Find the string "arrow" in the data, then copy every line where it is found.

LISTED ENTRIES START

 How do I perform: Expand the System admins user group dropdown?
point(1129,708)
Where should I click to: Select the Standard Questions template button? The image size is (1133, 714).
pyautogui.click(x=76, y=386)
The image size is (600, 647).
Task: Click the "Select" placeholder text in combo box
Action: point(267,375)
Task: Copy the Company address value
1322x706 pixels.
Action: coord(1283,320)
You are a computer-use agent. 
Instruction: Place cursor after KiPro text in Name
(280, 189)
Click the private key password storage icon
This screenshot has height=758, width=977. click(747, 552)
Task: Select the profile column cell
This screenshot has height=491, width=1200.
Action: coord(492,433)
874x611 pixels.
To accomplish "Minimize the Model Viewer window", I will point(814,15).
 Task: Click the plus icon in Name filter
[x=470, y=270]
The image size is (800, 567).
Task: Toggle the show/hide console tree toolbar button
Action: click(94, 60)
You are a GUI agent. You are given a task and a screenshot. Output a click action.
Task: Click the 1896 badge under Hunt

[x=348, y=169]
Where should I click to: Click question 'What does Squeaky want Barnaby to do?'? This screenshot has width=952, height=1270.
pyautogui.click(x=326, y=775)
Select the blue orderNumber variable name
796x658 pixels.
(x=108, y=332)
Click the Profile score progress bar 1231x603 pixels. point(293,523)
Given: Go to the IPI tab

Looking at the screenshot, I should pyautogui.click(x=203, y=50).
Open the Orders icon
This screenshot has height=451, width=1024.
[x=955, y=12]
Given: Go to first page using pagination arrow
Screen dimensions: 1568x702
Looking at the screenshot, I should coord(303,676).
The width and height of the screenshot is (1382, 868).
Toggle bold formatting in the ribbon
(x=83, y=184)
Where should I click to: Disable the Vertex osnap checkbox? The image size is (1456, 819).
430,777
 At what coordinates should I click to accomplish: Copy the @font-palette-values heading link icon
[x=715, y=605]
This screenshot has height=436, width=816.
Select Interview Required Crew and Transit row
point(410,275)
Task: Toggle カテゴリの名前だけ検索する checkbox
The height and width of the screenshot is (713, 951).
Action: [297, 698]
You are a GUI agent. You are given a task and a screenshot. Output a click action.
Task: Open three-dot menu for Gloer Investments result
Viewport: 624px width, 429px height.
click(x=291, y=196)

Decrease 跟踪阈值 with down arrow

LISTED ENTRIES END

* TASK ANSWER:
Given: Go to first page using pagination arrow
Decrease 跟踪阈值 with down arrow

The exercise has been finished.